Bainbridge was relieved that the Trinity test had been a success, relating in a 1975 Bulletin of the Atomic Scientists article, "I had a feeling of exhilaration that the 'gadget' had gone off properly followed by one of deep relief. I wouldn't have to go to the tower to see what had gone wrong."

For his work on the Manhattan Project, Bainbridge received two letters of commendation from the project's director, Major General Leslie R. Groves, Jr. He also received a Presidential Certificate of Merit for his work at the MIT Radiation Laboratory.

==Postwar==
Bainbridge returned to Harvard after the war, and initiated the construction of a 96 in synchro-cyclotron, which has since been dismantled. Also, upon arriving back at Harvard, Bainbridge created a larger mass spectrograph. Utilizing his new device, Bainbridge was able to establish the existence of the neutrino, which is a basic component of matter that had eluded scientists for some time. From 1950 to 1954, he chaired the physics department at Harvard. During those years, he drew the ire of Senator Joseph McCarthy for his aggressive defense of his colleagues in academia. As chairman, he was responsible for the renovation of the old Jefferson Physical Laboratory, and he established the Morris Loeb Lectures in Physics. He also devoted a good deal of his time to improving the laboratory facilities for graduate students. During Bainbridge’s remaining years at Harvard, he continued to work towards finding new mechanisms to obtain precise yields of atomic masses.

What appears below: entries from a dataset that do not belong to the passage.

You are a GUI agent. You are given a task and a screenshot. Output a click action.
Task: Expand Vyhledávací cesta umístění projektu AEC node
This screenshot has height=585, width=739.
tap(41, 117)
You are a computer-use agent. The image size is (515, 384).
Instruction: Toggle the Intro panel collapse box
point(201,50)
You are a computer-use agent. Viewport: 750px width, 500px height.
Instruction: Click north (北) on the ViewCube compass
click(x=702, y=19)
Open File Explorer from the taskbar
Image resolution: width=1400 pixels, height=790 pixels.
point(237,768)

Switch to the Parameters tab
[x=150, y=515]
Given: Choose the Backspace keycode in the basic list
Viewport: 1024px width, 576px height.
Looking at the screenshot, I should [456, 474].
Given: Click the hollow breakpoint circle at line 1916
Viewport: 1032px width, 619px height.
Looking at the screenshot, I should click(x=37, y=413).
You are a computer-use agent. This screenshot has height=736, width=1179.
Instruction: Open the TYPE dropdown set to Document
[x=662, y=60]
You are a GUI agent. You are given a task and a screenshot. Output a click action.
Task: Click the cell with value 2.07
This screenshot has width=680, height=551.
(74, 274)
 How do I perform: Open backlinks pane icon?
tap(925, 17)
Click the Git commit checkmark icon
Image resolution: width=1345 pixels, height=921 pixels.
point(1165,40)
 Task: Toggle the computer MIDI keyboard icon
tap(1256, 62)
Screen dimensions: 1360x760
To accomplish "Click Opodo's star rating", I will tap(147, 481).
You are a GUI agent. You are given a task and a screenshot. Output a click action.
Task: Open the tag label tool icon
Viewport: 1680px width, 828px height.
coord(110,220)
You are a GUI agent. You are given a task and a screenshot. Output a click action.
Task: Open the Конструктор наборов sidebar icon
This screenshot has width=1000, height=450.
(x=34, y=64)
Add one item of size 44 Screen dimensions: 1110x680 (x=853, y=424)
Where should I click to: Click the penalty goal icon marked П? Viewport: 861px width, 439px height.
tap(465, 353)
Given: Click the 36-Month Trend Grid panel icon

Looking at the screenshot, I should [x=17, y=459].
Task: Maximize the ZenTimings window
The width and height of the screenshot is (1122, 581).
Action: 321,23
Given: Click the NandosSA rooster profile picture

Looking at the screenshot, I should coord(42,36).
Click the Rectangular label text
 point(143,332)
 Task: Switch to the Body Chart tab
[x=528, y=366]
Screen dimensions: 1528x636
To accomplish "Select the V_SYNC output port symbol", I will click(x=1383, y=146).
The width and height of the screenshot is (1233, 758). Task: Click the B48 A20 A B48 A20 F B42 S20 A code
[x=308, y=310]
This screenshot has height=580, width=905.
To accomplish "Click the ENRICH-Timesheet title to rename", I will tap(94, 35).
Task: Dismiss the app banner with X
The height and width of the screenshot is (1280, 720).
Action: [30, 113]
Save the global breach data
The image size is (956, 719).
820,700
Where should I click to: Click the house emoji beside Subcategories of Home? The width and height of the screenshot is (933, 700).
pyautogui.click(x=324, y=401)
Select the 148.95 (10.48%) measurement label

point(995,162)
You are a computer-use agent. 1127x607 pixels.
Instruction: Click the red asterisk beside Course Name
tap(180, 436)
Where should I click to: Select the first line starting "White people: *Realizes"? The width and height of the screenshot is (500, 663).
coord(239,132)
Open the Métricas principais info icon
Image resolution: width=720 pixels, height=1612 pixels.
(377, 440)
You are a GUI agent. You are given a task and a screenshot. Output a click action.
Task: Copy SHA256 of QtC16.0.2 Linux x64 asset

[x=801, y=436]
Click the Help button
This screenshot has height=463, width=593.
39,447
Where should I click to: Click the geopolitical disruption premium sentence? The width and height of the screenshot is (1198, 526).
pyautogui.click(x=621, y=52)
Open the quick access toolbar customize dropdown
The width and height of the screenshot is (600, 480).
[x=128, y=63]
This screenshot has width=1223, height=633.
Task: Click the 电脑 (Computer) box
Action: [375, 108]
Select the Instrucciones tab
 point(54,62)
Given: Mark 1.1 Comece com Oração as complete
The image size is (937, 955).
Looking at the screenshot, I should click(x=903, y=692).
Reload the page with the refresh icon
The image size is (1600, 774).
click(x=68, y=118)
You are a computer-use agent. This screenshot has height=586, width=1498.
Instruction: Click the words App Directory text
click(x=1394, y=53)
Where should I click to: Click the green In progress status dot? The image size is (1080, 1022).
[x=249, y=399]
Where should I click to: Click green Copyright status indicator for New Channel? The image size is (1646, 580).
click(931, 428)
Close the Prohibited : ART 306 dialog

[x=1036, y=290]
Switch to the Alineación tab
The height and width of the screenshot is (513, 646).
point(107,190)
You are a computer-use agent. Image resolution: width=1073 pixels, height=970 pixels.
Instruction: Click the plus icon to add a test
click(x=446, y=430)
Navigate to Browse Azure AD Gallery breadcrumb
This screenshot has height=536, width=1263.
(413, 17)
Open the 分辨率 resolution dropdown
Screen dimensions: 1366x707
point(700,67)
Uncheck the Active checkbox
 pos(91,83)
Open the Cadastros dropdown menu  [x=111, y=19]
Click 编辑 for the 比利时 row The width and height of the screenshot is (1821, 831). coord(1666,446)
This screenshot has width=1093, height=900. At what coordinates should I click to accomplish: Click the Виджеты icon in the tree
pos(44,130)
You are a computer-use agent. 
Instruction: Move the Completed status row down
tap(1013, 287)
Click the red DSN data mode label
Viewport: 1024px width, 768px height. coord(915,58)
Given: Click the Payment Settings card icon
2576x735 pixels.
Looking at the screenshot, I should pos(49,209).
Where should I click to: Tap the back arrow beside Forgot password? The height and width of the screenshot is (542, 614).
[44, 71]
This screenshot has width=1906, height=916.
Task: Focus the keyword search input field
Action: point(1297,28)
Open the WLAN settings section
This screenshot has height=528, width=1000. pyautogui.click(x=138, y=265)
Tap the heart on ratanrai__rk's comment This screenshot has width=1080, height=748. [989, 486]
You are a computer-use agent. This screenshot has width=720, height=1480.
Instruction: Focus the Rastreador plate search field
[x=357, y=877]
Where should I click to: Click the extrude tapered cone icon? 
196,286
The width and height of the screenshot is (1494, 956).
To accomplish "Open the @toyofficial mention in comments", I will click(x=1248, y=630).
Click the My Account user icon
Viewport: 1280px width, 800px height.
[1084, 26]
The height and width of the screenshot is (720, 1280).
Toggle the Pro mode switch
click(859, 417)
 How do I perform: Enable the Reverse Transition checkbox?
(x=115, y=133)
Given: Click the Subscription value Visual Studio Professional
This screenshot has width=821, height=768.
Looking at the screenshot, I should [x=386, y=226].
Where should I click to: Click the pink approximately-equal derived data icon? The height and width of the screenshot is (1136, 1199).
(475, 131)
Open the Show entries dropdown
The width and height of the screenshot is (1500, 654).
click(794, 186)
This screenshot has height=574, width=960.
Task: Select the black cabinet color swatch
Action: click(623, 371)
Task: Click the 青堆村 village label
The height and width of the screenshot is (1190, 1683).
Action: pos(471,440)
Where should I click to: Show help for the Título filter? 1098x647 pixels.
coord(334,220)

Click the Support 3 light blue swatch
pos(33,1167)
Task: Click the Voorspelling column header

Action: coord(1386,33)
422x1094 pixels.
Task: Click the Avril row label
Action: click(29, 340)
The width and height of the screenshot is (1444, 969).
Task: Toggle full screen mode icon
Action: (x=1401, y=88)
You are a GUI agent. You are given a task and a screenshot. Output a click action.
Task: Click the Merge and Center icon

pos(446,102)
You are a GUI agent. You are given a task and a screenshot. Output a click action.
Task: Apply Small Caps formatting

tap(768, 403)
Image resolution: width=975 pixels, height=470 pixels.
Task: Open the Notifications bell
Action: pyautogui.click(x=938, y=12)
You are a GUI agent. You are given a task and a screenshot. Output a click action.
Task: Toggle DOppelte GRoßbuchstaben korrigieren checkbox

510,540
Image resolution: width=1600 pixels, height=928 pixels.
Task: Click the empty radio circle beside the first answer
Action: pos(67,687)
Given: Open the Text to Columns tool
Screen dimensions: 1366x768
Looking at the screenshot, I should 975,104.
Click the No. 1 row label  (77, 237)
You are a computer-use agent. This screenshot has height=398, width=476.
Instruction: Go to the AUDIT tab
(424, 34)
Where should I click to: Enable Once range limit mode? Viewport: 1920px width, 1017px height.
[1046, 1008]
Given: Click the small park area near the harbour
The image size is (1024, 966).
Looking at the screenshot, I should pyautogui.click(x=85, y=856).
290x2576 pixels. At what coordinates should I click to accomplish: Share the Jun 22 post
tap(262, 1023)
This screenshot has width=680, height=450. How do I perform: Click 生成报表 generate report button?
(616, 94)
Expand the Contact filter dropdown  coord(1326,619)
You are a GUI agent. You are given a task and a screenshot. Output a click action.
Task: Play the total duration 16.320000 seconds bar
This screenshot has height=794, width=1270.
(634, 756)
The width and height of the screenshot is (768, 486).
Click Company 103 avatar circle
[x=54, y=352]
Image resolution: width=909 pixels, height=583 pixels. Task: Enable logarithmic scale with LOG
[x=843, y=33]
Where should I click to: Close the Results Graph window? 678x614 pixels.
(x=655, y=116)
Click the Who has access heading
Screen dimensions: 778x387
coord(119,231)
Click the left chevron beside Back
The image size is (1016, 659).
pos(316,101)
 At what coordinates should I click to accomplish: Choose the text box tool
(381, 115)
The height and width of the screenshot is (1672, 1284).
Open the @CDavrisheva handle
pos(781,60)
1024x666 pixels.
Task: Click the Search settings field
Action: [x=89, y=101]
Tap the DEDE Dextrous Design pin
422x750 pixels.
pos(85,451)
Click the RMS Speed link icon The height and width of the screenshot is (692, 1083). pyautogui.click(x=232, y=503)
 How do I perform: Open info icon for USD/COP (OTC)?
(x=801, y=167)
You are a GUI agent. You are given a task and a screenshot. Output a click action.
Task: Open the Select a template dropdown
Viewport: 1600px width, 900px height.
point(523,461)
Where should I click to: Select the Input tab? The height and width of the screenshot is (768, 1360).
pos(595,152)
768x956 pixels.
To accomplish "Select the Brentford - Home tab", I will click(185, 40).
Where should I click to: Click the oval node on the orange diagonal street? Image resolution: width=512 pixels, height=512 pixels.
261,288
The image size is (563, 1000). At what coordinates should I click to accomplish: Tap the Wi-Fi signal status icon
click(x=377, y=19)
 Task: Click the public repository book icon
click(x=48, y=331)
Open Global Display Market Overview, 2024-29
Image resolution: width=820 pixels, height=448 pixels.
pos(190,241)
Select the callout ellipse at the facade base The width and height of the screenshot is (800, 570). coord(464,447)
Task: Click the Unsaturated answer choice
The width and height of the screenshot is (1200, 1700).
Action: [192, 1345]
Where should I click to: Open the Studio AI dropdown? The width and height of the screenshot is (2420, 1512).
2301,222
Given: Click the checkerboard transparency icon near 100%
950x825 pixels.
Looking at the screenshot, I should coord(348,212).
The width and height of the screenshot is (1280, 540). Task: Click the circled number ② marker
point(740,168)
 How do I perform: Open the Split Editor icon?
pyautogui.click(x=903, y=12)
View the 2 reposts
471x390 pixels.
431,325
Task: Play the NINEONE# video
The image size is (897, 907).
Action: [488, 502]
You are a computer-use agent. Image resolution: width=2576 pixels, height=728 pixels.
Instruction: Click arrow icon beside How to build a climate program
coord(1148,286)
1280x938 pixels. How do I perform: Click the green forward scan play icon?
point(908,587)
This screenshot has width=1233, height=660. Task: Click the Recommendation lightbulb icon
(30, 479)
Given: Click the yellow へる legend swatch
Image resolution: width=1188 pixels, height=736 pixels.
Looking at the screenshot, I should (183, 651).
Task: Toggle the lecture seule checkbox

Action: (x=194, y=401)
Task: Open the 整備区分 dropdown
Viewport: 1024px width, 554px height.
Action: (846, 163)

Throughout the 1950s, Bainbridge remained an outspoken proponent of civilian control of nuclear power and the abandonment of nuclear testing. In 1950 he was one of twelve prominent scientists who petitioned President Harry S. Truman to declare that the United States would never be the first to use the hydrogen bomb. Bainbridge retired from Harvard in 1975.

Bainbridge's wife Margaret died suddenly in January 1967 from a blood clot in a broken wrist. He married Helen Brinkley King, an editor at William Morrow in New York City, in October 1969. She died in February 1989. A scholarship was established at Sarah Lawrence College in her memory. He died at his home in Lexington, Massachusetts, on July 14, 1996. He was survived by his daughters from his first marriage, Joan Bainbridge Safford and Margaret Bainbridge Robinson. He was buried in the Abel's Hill Cemetery on Martha's Vineyard, in a plot with his first wife Margaret and his son Martin. His papers are in the Harvard University Archives.

==In popular culture==
In the 2023 film Oppenheimer, he is portrayed by Josh Peck.